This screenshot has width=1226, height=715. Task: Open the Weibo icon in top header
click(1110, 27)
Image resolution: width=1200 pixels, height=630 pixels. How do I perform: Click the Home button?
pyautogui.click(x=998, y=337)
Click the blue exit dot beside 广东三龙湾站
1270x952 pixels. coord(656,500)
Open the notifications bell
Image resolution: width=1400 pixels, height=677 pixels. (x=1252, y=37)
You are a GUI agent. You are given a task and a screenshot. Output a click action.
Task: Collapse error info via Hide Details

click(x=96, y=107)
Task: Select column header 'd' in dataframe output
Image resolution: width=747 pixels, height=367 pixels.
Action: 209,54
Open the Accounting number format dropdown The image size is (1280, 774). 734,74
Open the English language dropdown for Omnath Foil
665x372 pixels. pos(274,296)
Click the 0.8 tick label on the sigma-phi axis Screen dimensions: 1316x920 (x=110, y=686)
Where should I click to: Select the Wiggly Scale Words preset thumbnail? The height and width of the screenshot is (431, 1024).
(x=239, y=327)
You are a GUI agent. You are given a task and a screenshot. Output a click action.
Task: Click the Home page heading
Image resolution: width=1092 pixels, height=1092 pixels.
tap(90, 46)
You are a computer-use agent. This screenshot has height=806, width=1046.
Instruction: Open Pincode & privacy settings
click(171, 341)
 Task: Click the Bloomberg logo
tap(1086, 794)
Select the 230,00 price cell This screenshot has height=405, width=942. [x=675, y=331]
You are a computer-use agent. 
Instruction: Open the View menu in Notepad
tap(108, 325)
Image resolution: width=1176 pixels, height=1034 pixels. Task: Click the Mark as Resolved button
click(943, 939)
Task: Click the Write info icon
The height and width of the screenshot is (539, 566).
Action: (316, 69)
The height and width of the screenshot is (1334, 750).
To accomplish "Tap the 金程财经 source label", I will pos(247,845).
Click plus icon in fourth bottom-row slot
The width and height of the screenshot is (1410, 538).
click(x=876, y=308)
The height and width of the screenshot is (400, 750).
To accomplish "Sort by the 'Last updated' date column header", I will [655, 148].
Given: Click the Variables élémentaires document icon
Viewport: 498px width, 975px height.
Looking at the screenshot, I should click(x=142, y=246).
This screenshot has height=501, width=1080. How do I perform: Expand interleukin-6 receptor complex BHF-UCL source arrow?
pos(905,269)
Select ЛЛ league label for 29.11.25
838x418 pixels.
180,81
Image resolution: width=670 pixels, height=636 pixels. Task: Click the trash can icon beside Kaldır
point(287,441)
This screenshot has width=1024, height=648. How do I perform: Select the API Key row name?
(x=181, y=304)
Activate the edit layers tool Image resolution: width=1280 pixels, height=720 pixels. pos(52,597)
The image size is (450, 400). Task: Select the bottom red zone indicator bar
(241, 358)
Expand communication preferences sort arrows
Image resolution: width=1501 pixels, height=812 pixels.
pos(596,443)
=======
Work required -
Every line from the start of the listing through the line with "Open the Accounting" should be reproduced exactly, and no other line.

Solution for this exercise -
This screenshot has width=1226, height=715. Task: Open the Weibo icon in top header
click(1110, 27)
Image resolution: width=1200 pixels, height=630 pixels. How do I perform: Click the Home button?
pyautogui.click(x=998, y=337)
Click the blue exit dot beside 广东三龙湾站
1270x952 pixels. coord(656,500)
Open the notifications bell
Image resolution: width=1400 pixels, height=677 pixels. (x=1252, y=37)
You are a GUI agent. You are given a task and a screenshot. Output a click action.
Task: Collapse error info via Hide Details

click(x=96, y=107)
Task: Select column header 'd' in dataframe output
Image resolution: width=747 pixels, height=367 pixels.
Action: 209,54
Open the Accounting number format dropdown The image size is (1280, 774). 734,74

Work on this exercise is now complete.